* [Records supplied]:
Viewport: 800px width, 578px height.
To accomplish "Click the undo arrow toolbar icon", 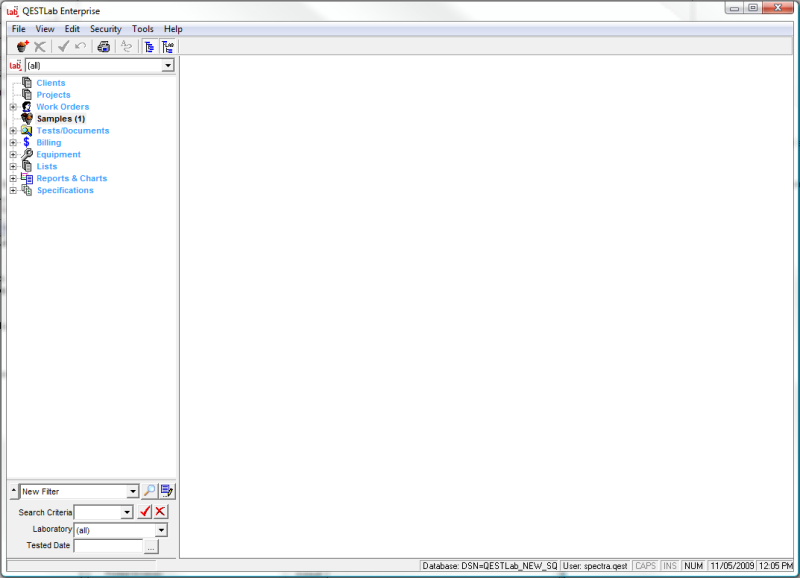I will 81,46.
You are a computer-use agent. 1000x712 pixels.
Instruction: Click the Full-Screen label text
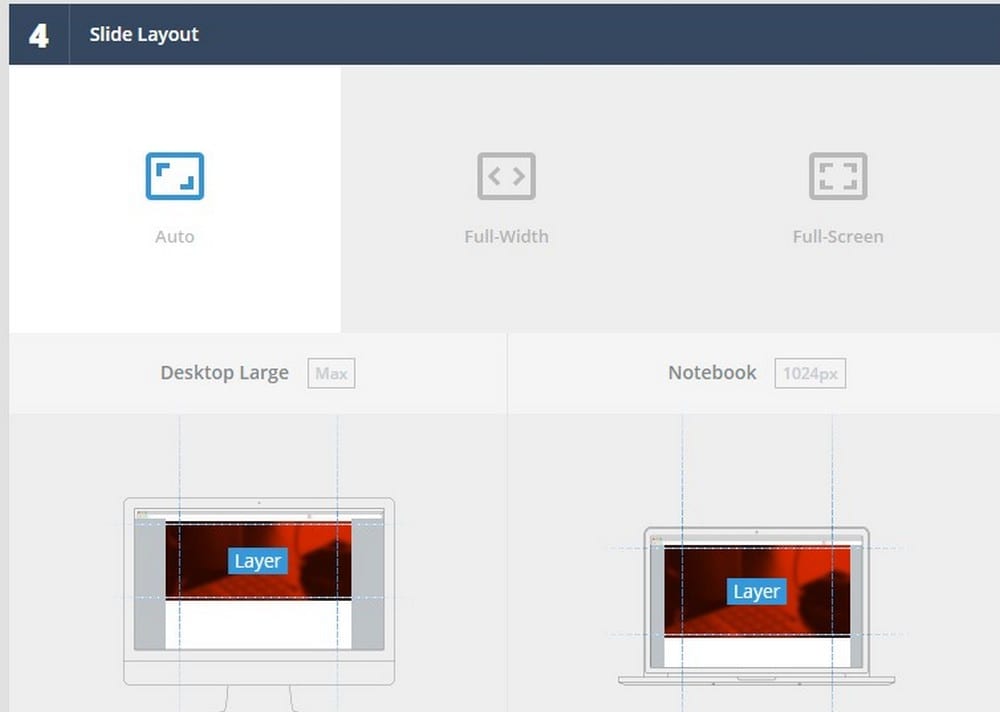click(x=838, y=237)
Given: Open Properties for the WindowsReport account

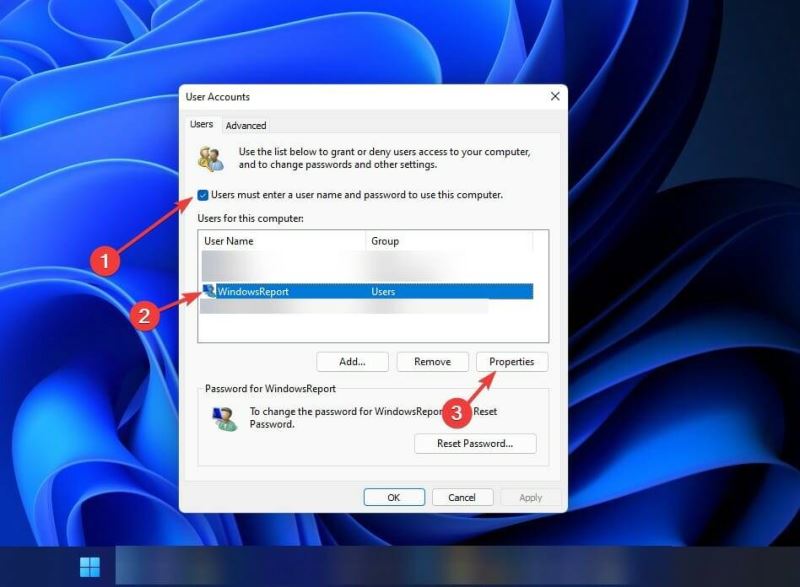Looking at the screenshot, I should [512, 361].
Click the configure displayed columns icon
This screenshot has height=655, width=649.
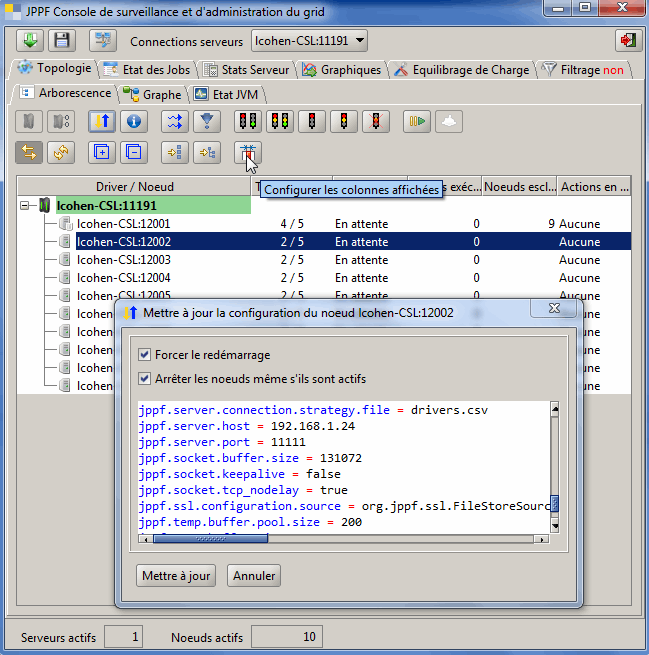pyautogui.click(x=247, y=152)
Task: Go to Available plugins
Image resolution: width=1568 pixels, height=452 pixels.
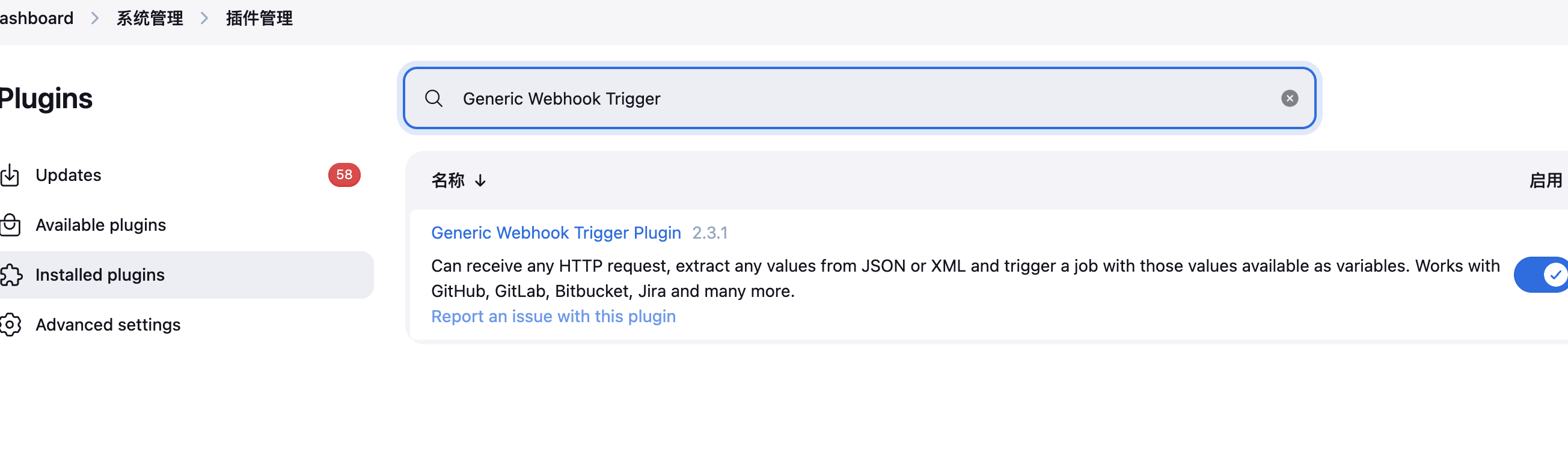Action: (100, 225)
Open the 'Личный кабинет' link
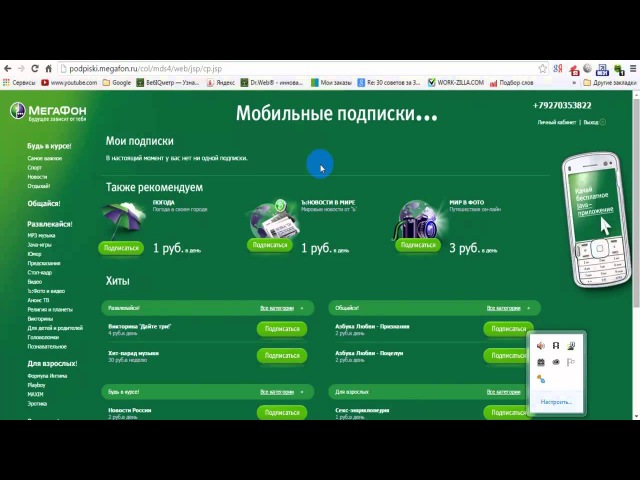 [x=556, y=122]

* [What is expected]:
The required output is the lines from the one containing "Given: Open Properties" through the end of the data, printed exactly, with no pictures.

* [Answer space]:
Given: Open Properties for the WindowsReport account

Looking at the screenshot, I should [512, 361].
Click the configure displayed columns icon
This screenshot has height=655, width=649.
pyautogui.click(x=247, y=152)
Task: Go to Available plugins
Image resolution: width=1568 pixels, height=452 pixels.
Action: (100, 225)
Open the 'Личный кабинет' link
 [x=556, y=122]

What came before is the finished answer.